А тот, повертев конверт в руках, протянул его Круклису.
— Уверен, что это вам, Ян Францевич, — сказал он.
Круклис решительно вскрыл конверт и достал из него фотографию. На ней был изображен худощавый мужчина лет сорока в офицерской форме со знаками различия капитана. Волосы у него на голове были гладко зачесаны назад. Уши слегка оттопырены. Глаза приятной округлости. Нос прямой, с небольшой горбинкой. Круклис долго и пристально разглядывал фотографию, прежде чем посмотреть на ее обратную сторону. Но наконец перевернул ее. В левом верхнем углу что-то было написано мелким готическим шрифтом. Круклис блестяще знал немецкий язык и без труда прочитал: «Дорогому Францу любящий тебя Вальтер». Число и дата: «24 июня 1942 года».
— Ну что, Ян Францевич? — не выдержав, спросил командир.
— Все точно. Это он, — ответил Круклис и вернул фотографию командиру. — Запомните хорошенько. Впоследствии непременно пригодится.
— Да, но теперь он уже майор, — заметил командир.
— Все правильно. Так было условлено: подписать именно ту фотографию, которая была тогда при нем. И дата стоит под подписью та, когда он перешел к нам под Старым Осколом.
— Выходит, вы не ошиблись…
— Не знаю, — в раздумье ответил Круклис. — Меня сейчас больше всего интересует, как и почему он вышел именно на Зою? Делайте что хотите, товарищ командир отряда, но я непременно должен встретиться с ней.
— Сделаем, Ян Францевич, — твердо заверил командир.
Эгерт отличался исключительным умением оперативно выполнять все приказания своего начальника. Не прошло и часа после того, как Грейфе вернулся от бригаденфюрера, а Политов уже появился у него в приемной. Эгерт сразу же доложил о нем Грейфе.
— Давайте сначала начальника курсов, — хмуро буркнул Грейфе.
— Уже выехал, — ответил Эгерт.
— Вот и давайте, — повторил Грейфе и протянул Эгерту лист бумаги. — Отнесите это в спецчасть, пусть зашифруют и немедленно отправят за подписью бригаденфюрера нашему резиденту в Нью-Йорк.
— Слушаюсь, — ответил Эгерт и хотел было уйти.

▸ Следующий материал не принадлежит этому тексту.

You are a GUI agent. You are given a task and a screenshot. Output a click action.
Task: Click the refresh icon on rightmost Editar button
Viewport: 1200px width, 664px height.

— Постойте, — остановил его Грейфе. — Свяжитесь с полицай-президиумом, пусть наведут справки: есть ли в Берлине или вообще на территории рейха американские машины марки «кадиллак» и «паккард». Если нет у нас, пусть найдут у соседей. Короче говоря, пара таких машин, крайний срок через неделю, должна быть здесь, в Берлине. Что с ними делать дальше — скажу потом. И не слезайте с этих полицейских, пока они не сделают все, как надо, до конца. Иначе, я их знаю, заноют: война, трудности. Можно подумать, что у других этих трудностей нет, — ворчал Грейфе.